The audio has already taken a loss by it's conversion to aac from whatever the original source was;
you're just trying to preserve what is left there
The bitrate of the original audio is pretty much irrelevant. The source audio is decoded, effectively as a 16 bit, 24 bit or 32 bit wave file (depending on the program doing the decoding) and that's all the encoder sees. It has no idea what the source was, so the bitrate you choose is really only related to the quality of the (re)encode, regardless of the source.
192 kbps would probably be fine, but of course use a higher bitrate if quality is the priority. If my math is correct an hour at 192 kbp2 would result in a roughly 76MB file, and at 256kbps it'd be 115MB. Compared to the size of the video stream, the difference doesn't matter.
For the LAME MP3 encoder, the -V2 variable bitrate preset is considered "transparent", and it probably "averages" around 192 kbps for stereo music. Maybe a bot more, but the consensus seems to be.... increasing the bitrate beyond -V2 really only uses more bits.

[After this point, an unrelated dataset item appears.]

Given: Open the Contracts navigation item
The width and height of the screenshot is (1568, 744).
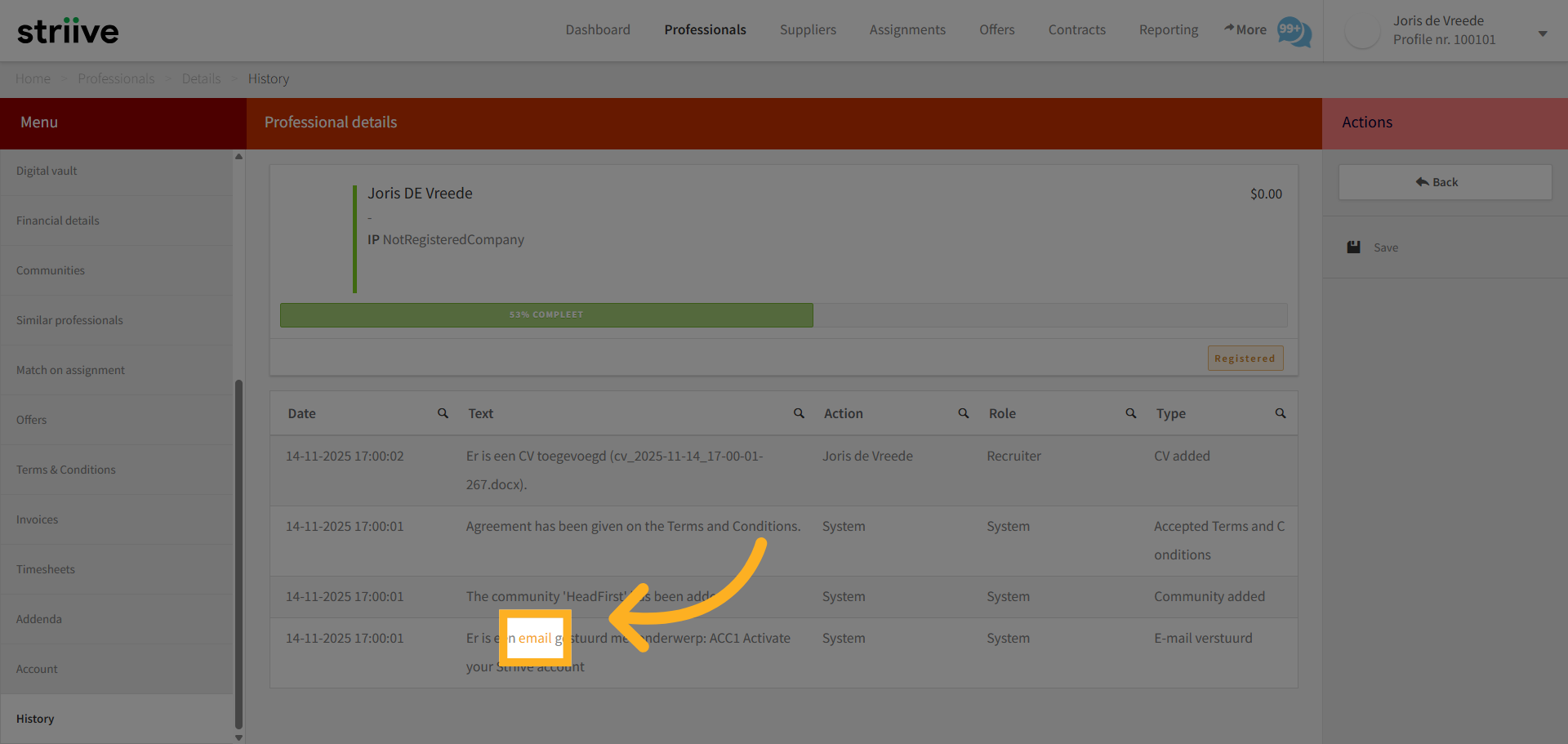Looking at the screenshot, I should 1076,29.
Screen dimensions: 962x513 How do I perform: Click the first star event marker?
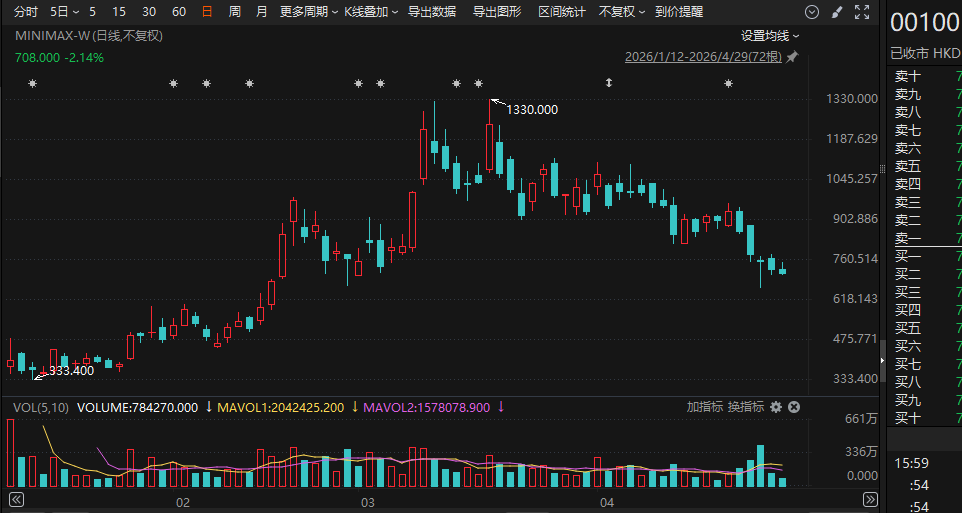click(32, 84)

A good AAC encoder such as QAAC (it uses the Apple ACC encoding engine) probably hits "transparent" at around 128 kbps, but they're not all created equally, and for the open source AC3 encoder (are you encoding with ffmpeg or aften?) my understanding is the encoder was created from scratch to output spec compliant AC3, but it's probably not capable of the quality of the Dolby encoder at the same bitrate, as the Dolby encoder probably has additional compression tricks up it's sleeve, so for open source AC3 encoding I'd lean towards higher bitrates. Not that I really know anything about the AC3 encoder, as if I re-encode it almost always as AAC, but I don't have to worry about DVD compliance.